» Excerpt to read:
BEGIN

Young people are making life choices as we speak. They are filling in UCAS forms and deciding where they will go to take their next steps in life. They need to know that in this Budget, the UK Government, as well as the Scottish Government, are thinking of their futures.

--- Later in debate ---
Gareth Thomas Portrait Mr Gareth Thomas (Harrow West) (Lab/Co-op)
- Hansard - -

This Budget does not tackle the still evident fundamental weaknesses in our economy. Despite the lofty rhetoric of the Secretary of State today, the Budget still says that Whitehall knows best. It takes from the poorest to boost the incomes of the richest, and it will make the challenges facing our public services even more difficult.

In recent years, the weaknesses in our economy have become ever more marked. We remain hugely dependent on financial services and London. The jobs being created are predominantly short term, low paid and with little employment protection. Critically, too many small and medium-sized businesses still cannot get the capital and the lending they need to create jobs and wealth. Unsurprisingly, therefore, our productivity is lower than that of all our biggest competitors.

END

» Your assignment: Please copy the stretch of the Budget debate excerpt from "Young people are" through "(Harrow West) (Lab/Co-op)" word for word. The lines after the Budget debate excerpt play no part in this.

» Data excerpts:
BEGIN

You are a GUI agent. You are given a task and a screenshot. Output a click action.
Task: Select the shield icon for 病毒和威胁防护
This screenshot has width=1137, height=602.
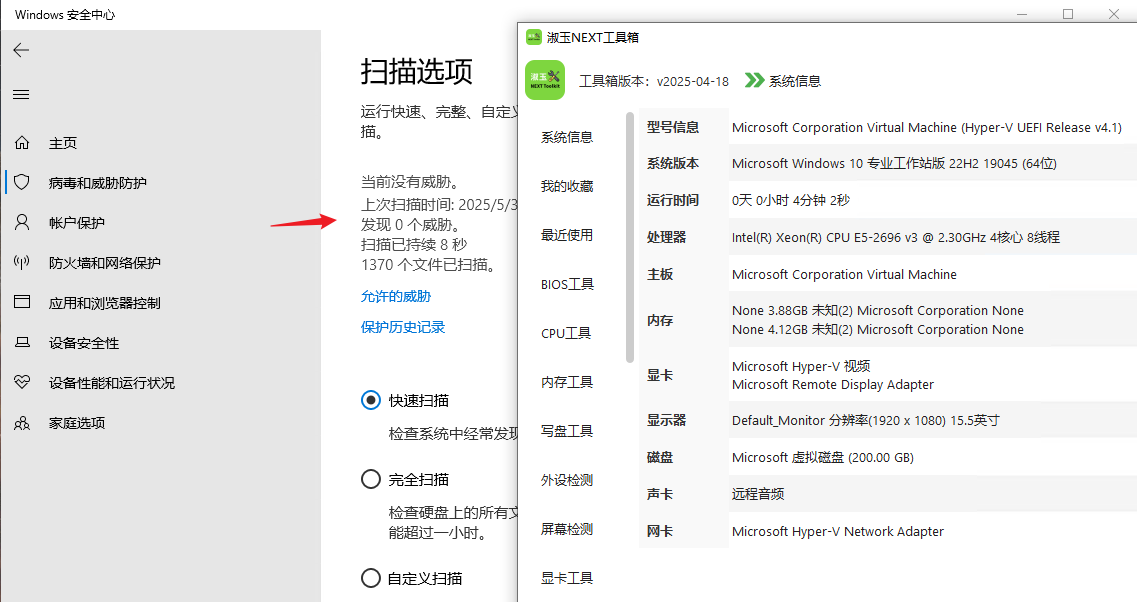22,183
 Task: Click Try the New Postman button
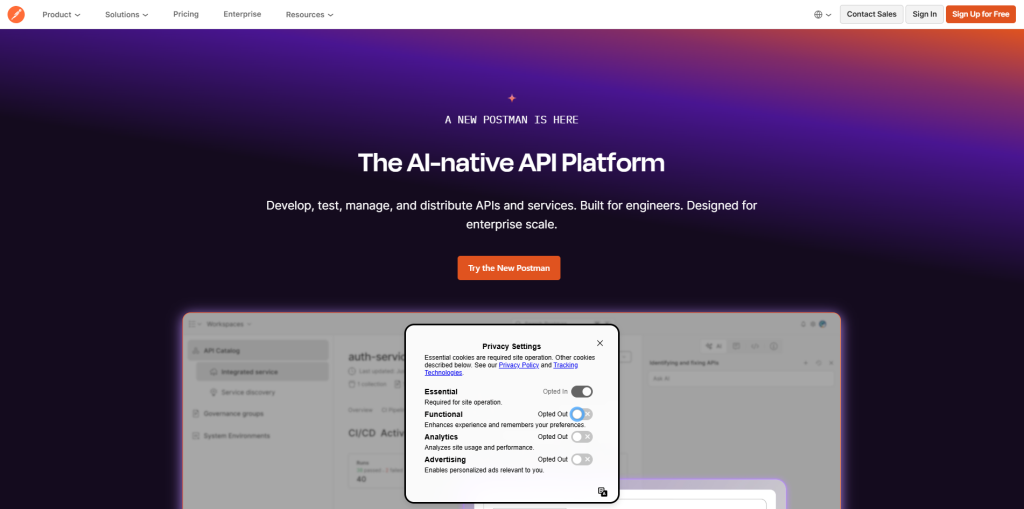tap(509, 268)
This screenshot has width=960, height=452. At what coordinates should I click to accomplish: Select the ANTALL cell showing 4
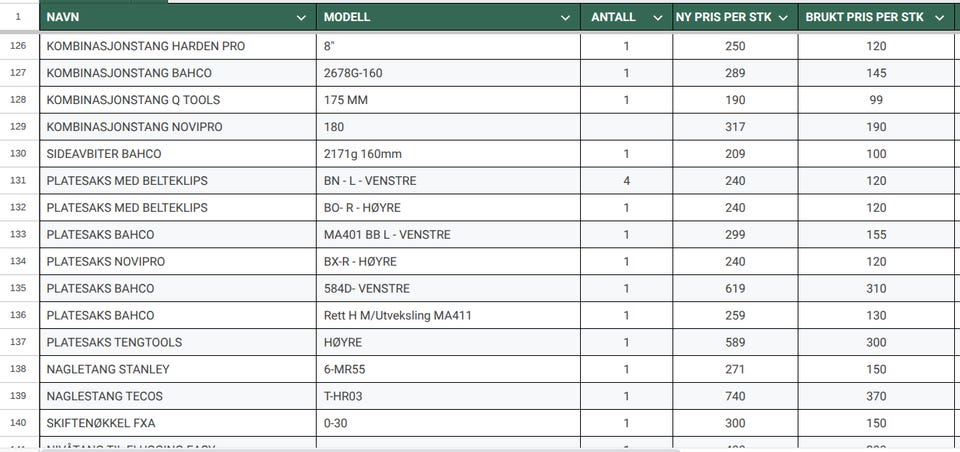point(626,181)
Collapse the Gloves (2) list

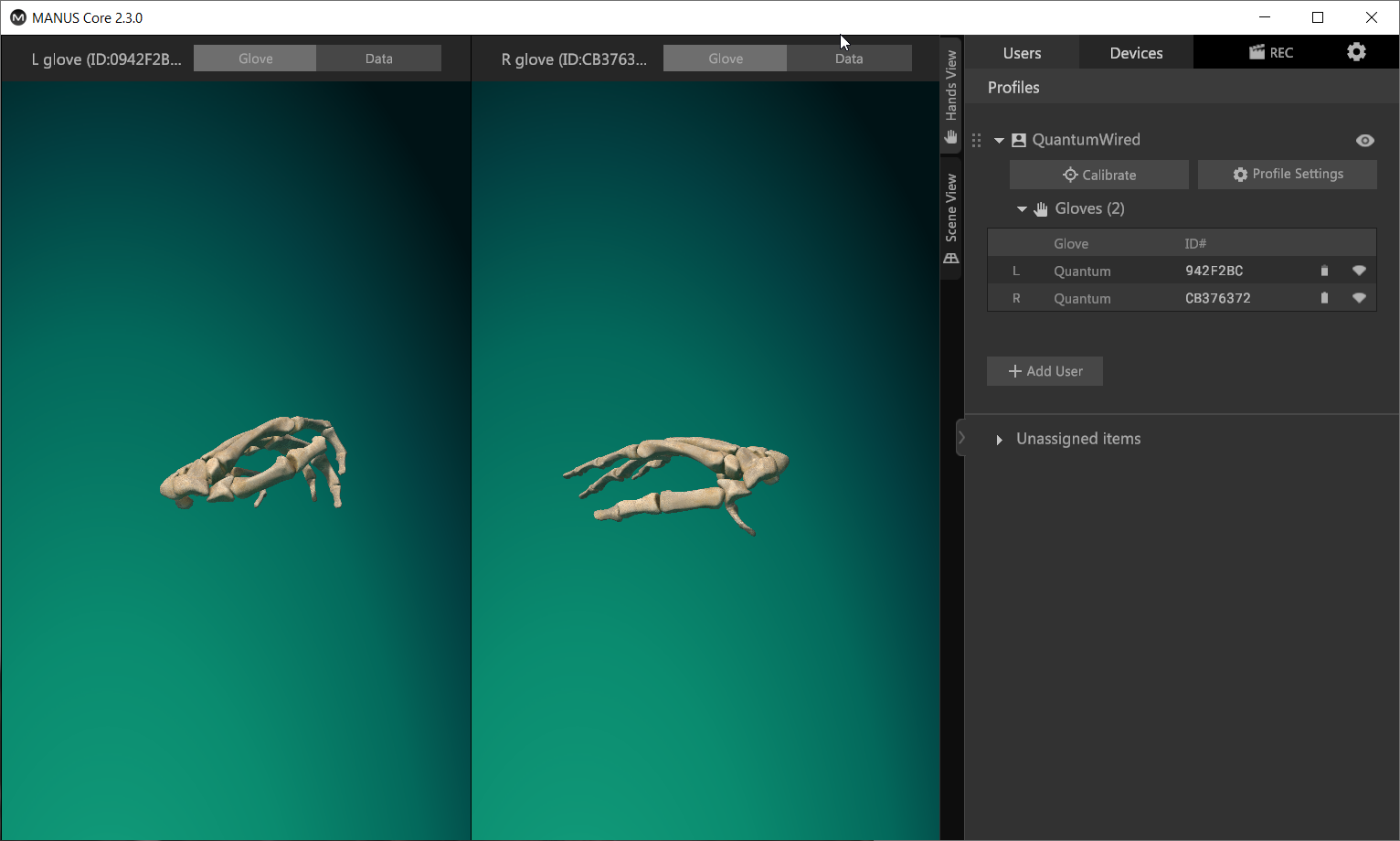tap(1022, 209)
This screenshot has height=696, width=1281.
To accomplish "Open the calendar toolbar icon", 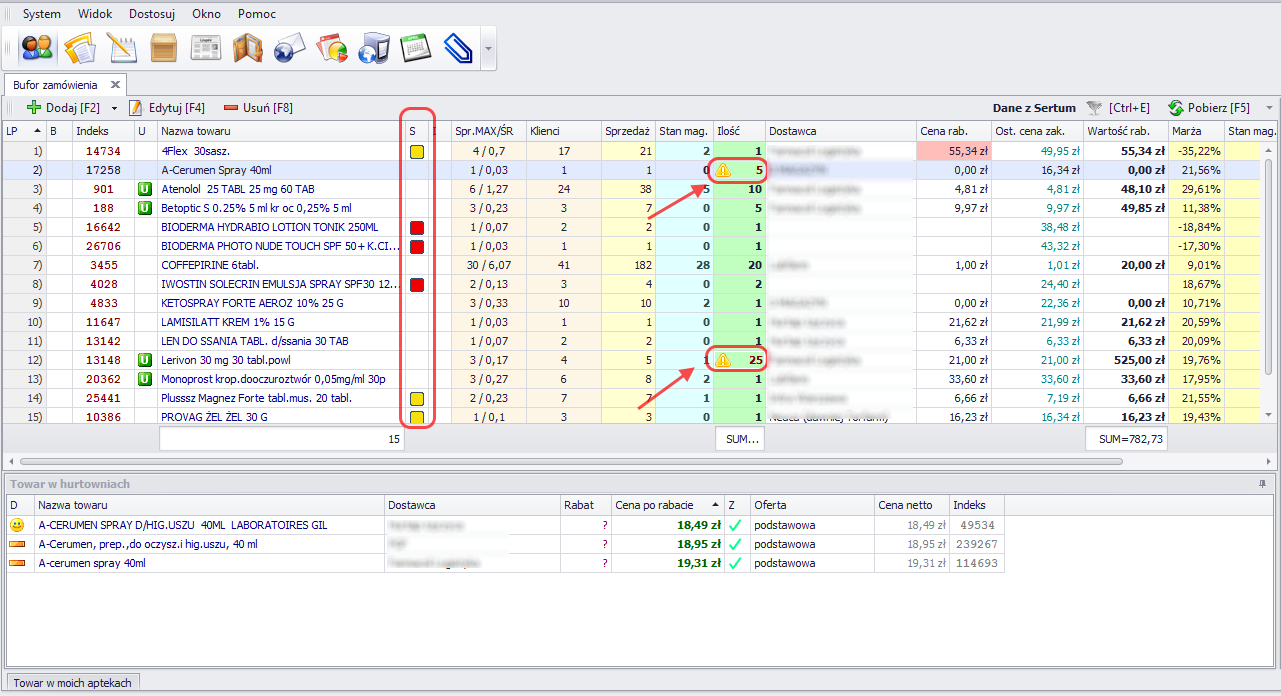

END

» Reply:
Young people are making life choices as we speak. They are filling in UCAS forms and deciding where they will go to take their next steps in life. They need to know that in this Budget, the UK Government, as well as the Scottish Government, are thinking of their futures.

--- Later in debate ---
Gareth Thomas Portrait Mr Gareth Thomas (Harrow West) (Lab/Co-op)